The good news is that most individuals discussed their preferences with someone (88%).  The bad news is that most patients just talked to their family members about these wishes.  Only 30% had talked to their family physician, and only about half (55%) had talked to any member of their health care team.

The other good news is that nearly half of patients (48%) reported having completed
a written advance care plan, and 73.3% had documented who they would like to be their surrogate
decision maker.  The other bad news though is that only one in four (25%) of these patients were asked about these prior discussions or written documents on admission to the

The most unfortunate finding of this study was that more than two-thirds of patients’ preferences were either not documented at all or documented incorrectly in the medical record.  When the authors of the study looked at the 199 patients who expressed a preference for care and for whom a written goals-of-care order was present in the patient’s records, they found:

  • only a 30% agreement between patients’ expressed preferences and the documented goals-of-care order in the medical record
  • 28.1% of patients (56 of 199) preferred comfort
    measures only, but this preference was documented
    in only 4.5% (9 of 199) of stated goals (Figure 2A).

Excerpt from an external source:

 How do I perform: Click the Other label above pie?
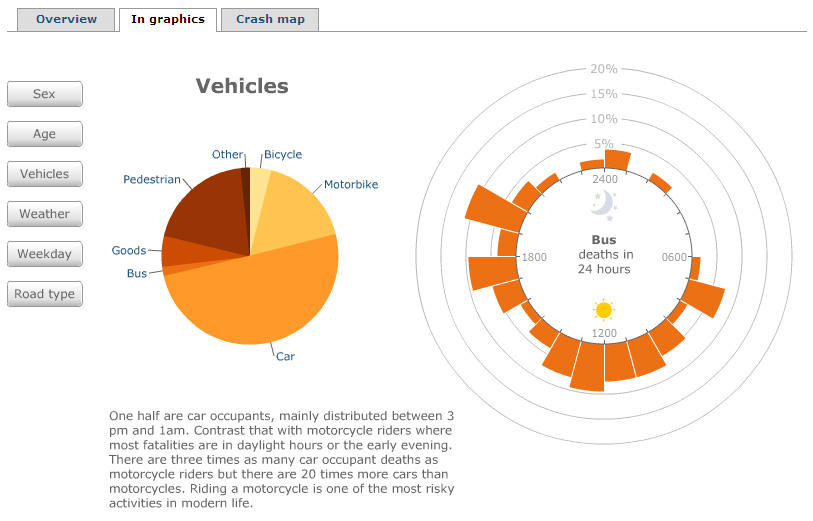pyautogui.click(x=227, y=155)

So, the question I have for you on this National Healthcare Decisions Day is whether you agree with Drs Allison and Sudore that this failure to document end-of-life preferences should be considered a medical error?

by: Eric Widera (@ewidera)

This Post Has 6 Comments

  1. Yes.

    My indoctrination must be really complete, since I cannot fathom how the answer could be "no".

  2. When was the last time you saw or heard of someone doing an incident report on a failure to respect or ask about end-of-life preferences?

  3. Most definitely a serious medical error and to my observation the cause of much resulting harm; these interventions often start a cascade of events and further interventions which are deleterious.

  4. If States complied with the provisions of the 1991 PSDA and if the federal government clarified the provisions of the PSDA as to BOTH the choice to die by electing to refuse life-extending treatments and the right to live by accepting life-extending treatments, of course, it would be a serious LEGAL error and violation of patients rights if either CHOICE were violated.

    You must know that Medicare already doesn't reimburse physicians/hospitals for medical errors and non-beneficial overtreatments.

  5. Are you aware that The American Bar Association (ABA) has already offered their opinion to Congress/Medicare that the Patient Self Determination Act of 1991 (PSDA) does NOT have to be clarified and that CMS Medicare/Medicaid do NOT have to reimburse for treatments that are in violation of patients' advanced directive made under the provisions of the PSDA and state laws? It would be understood, of course, that the hospitals/physicians would have to eat the costs and the patients couldn't be billed.

    Wouldn't the problem of overtreatment for profit be solved if all physicians were mandated to SEEK consent from elderly/disabled patients with late stage disease for either curative care or palliative care/transition to hospice?

    If the provision of palliative care/hospice required informed consent from patients to forfeit their rights to life-extending and/or life-saving treatments to be eligible for palliative care/Hospice, would this be legal and constitutional under the PSDA and existing law?

    Isn't this why physicians (especially the specialists) are often NOT seeking informed consent for one standard of care or the other? Isn't this why unilateral covert and overt DNRs become the solution to lack of reimbursement from Medicare and the private insurers?